Avrebbero rubato reperti archeologici nell’area marina protetta della Gaiola a Napoli. Con questa accusa i carabinieri hanno denunciato due persone. Uno dei due avrebbe raggiunto su una tavola da surf gli scogli dello specchio d’acqua protetto a Posillipo, dove c’è l’antico porto romano e si presume ci sia anche l’ingresso di una antica domus. A colpi di pagaia avrebbe scalfito delle rocce per liberare sottostanti reperti archeologici, li avrebbe riposti in una busta nera che ha passato a un uomo e questi a un ragazzo che l’avrebbe presa e poggiata su una barca. Nella busta c’erano cocci, pezzi di anfore vinarie del I secolo dopo cristo e dell’epoca della Magna Grecia, manici, un frammento di tegame romano in ceramica del I secoli e un frammento di affresco romano.
Un addetto alla sorveglianza, notati i movimenti sospetti dei due, ha filmato tutte le fasi, avvisando subito i carabinieri. I militari dell’Arma hanno identificato un pescatore di frodo 23enne di Casoria e un pescatore 35enne di Pozzuoli giaà noto alle forze dell’ordine. La perquisizione in casa del più giovane ha permesso di sequestrare un frammento di un’anfora vinaria romana di età imperiale con parte del collo e le anse; in casa del secondo, una base di marmo con zoccolo di toro, un frammento di affresco policromo, anfore romane, capitelli, decorazioni in marmo e terracotta, la mano di una statua romana in marmo, un frammento di cornice in marmo, lucerne integre e con incisioni del I secolo dopo cristo, monete del periodo romano imperiale (catalogate dalla soprintendenza e oggetto di ricerca), chiodi e una borchia e grappe in bronzo. I due devono rispondere di furto aggravato, danneggiamento, ricettazione e impossessamento illecito di beni culturali appartenenti allo Stato.

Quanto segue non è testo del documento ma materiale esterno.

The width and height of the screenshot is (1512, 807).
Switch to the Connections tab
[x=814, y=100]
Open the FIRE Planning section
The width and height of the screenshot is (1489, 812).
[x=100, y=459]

La base in marmo con zoccolo recuperata dai carabinieri è risultata un reperto del I secolo dopo cristo rubato nella villa di Francesco Ambrosio, il “re del grano” protagonista con la sua Italgrani di un crac da mille miliardi negli anni ‘90, ucciso nella notte tra il 14 e il 15 aprile 2009 in quella dimora di lusso a 77 anni, insieme alla moglie Giovanna Sacco, 72 anni, da tre romeni, uno dei quali aveva lavorato per lui come stalliere-giardiniere. I tre portarono via un cospicuo bottino anche di gioielli e contanti, dopo aver seviziato i due coniugi, finiti il primo a bastonate la donna soffocata. I romeni furono arrestati il 16 aprile, dopo aver lasciato vistose tracce della loro presenza e della loro azione, compreso un bivacco nel giardino della villa allestito dopo gli omicidi. Ambrosio aveva regolarmente denunciato il possesso di quel pezzo archeologico alla Soprintendenza, dimostrando la regolarità della sua acquisizione, e per questo il reperto era regolarmente catalogato e inserito nel registro delle opere d’arte ricercate a livello internazionale.